= Beginning of Section =

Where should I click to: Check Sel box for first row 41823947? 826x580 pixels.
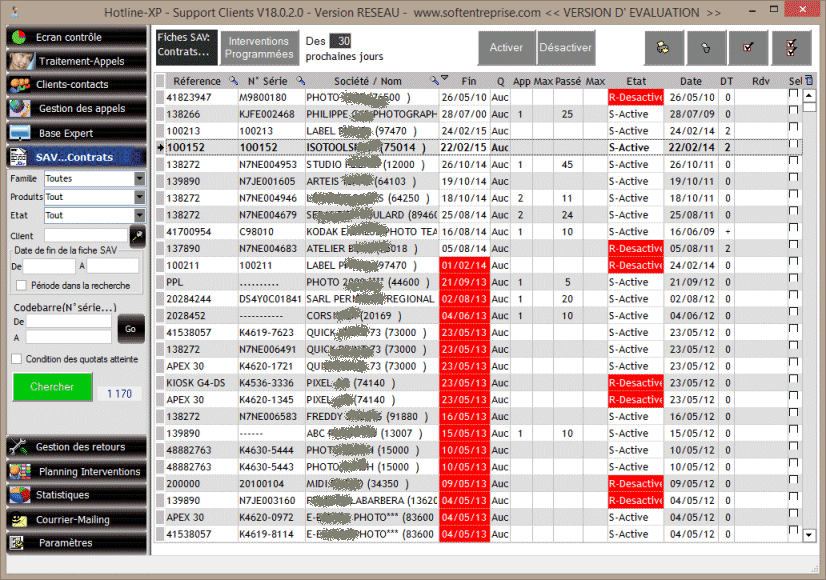coord(793,97)
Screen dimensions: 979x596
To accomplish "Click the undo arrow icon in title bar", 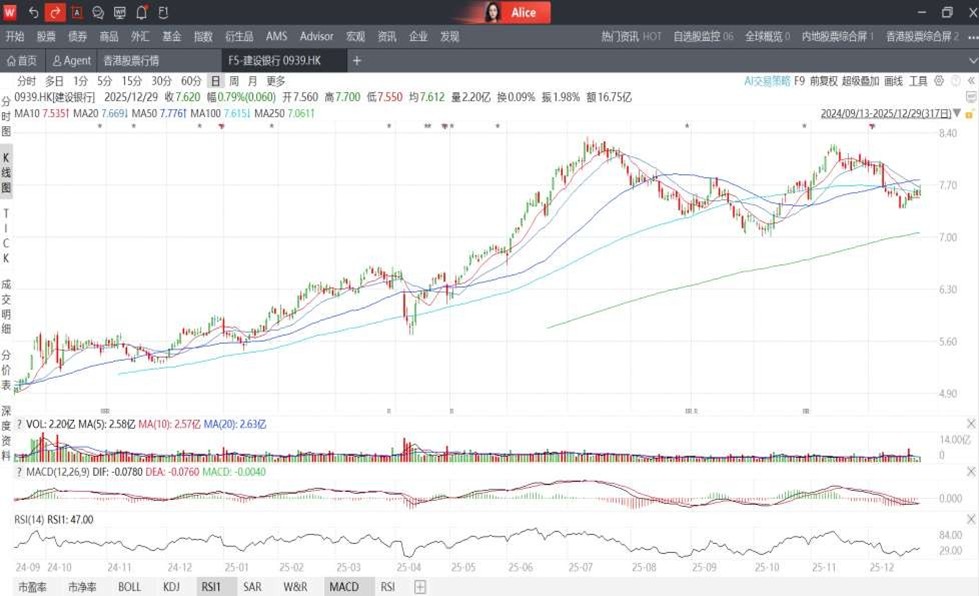I will tap(34, 12).
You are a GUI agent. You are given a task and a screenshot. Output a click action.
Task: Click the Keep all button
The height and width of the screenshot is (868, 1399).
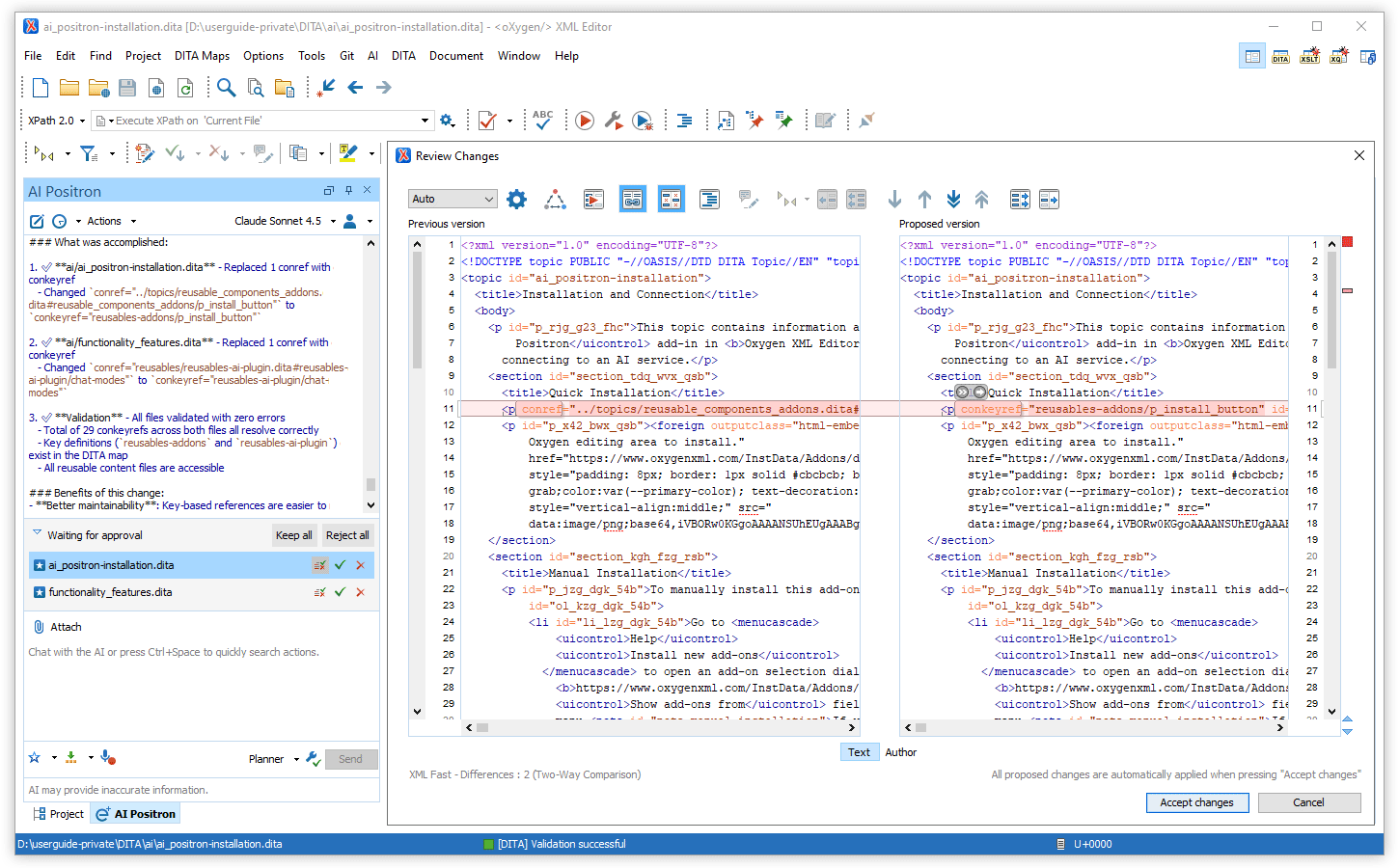pyautogui.click(x=293, y=535)
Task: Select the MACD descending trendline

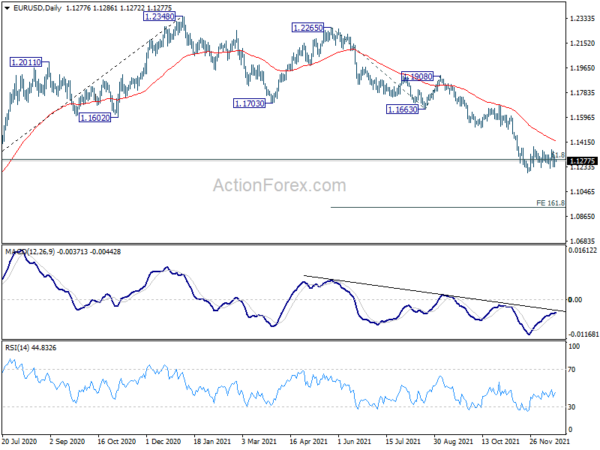Action: pyautogui.click(x=434, y=293)
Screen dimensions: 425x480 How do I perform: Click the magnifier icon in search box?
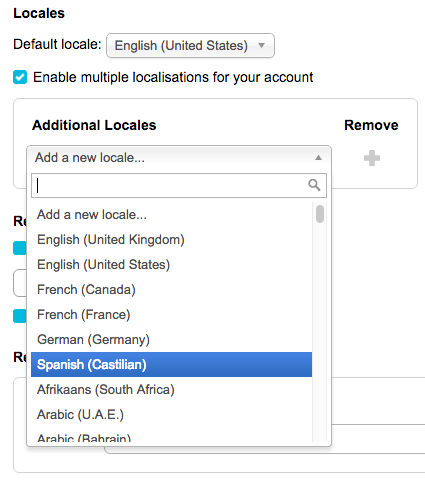pos(314,185)
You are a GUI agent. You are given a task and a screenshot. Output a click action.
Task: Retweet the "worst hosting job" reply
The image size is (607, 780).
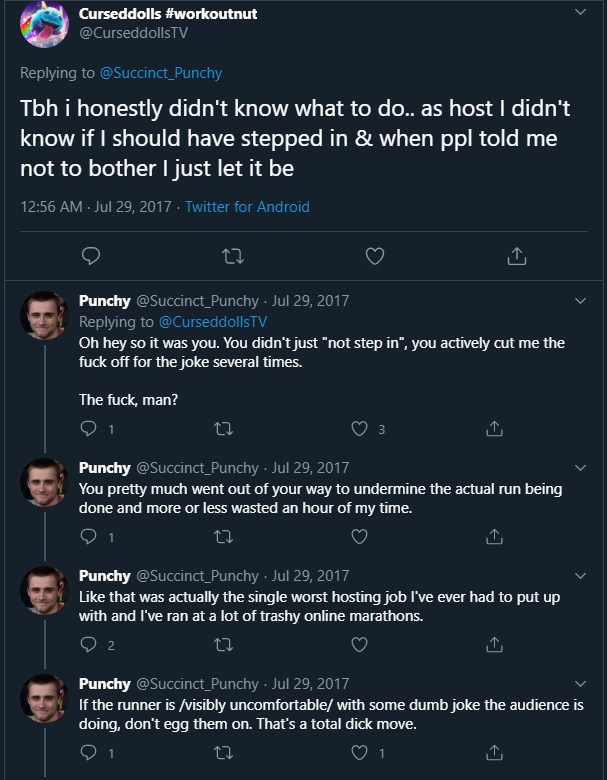tap(224, 645)
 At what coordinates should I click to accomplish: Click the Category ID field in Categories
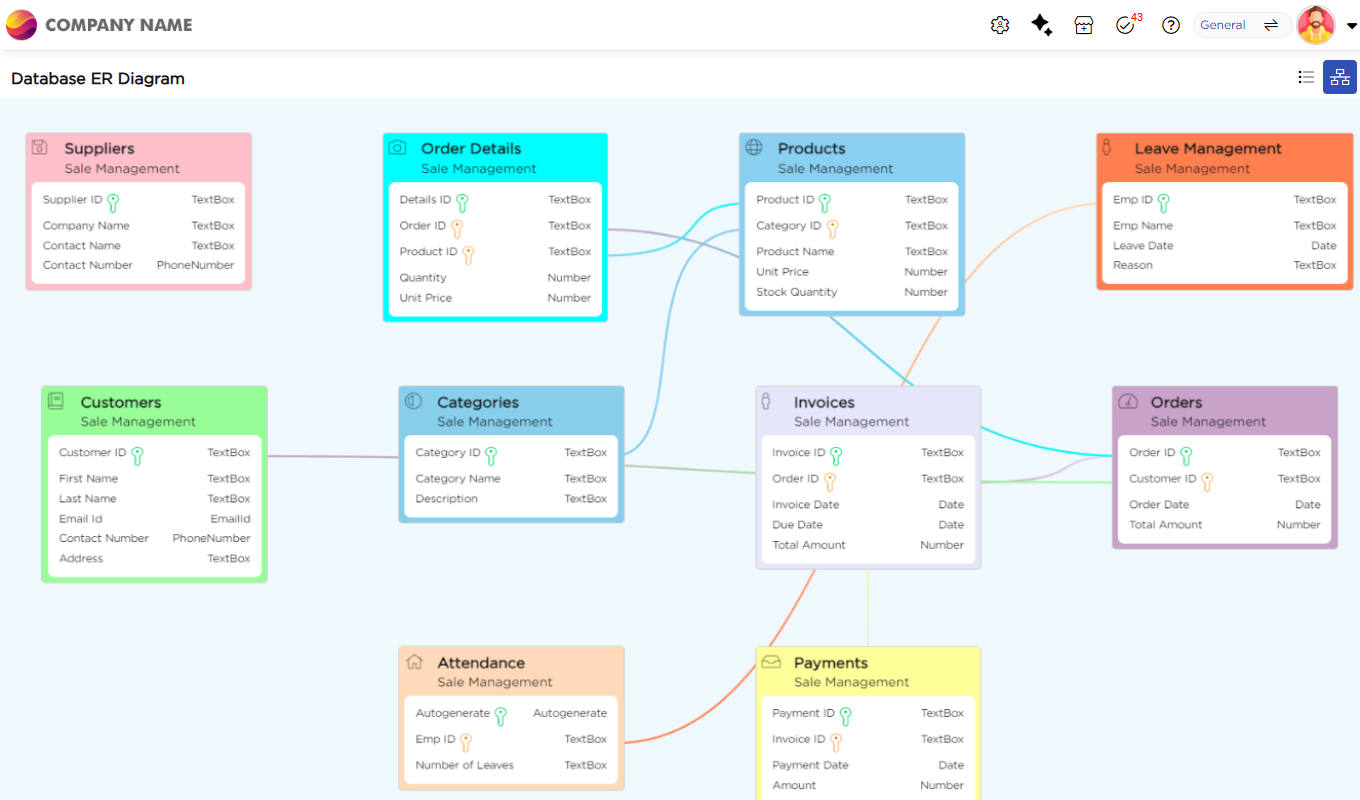pos(447,453)
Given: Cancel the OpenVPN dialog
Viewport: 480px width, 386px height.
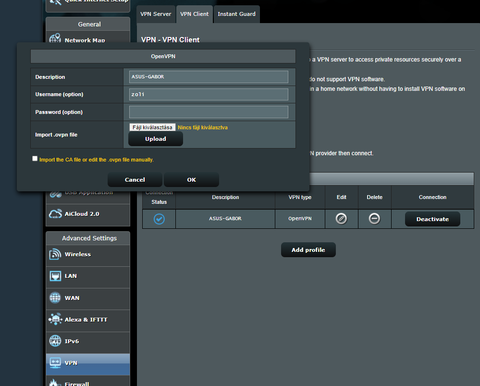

= End of Section =

Exercise details
Set out nothing but the lines from the line with "Task: Select the MACD descending trendline" through the end of the material, reproduced exactly, both ends included, pictures omitted.

Worked solution
Task: Select the MACD descending trendline

Action: pyautogui.click(x=434, y=293)
Screen dimensions: 425x480 How do I perform: Click the magnifier icon in search box?
pos(314,185)
You are a GUI agent. You are given a task and a screenshot. Output a click action.
Task: Retweet the "worst hosting job" reply
The image size is (607, 780).
tap(224, 645)
 At what coordinates should I click to accomplish: Click the Category ID field in Categories
pos(447,453)
Given: Cancel the OpenVPN dialog
Viewport: 480px width, 386px height.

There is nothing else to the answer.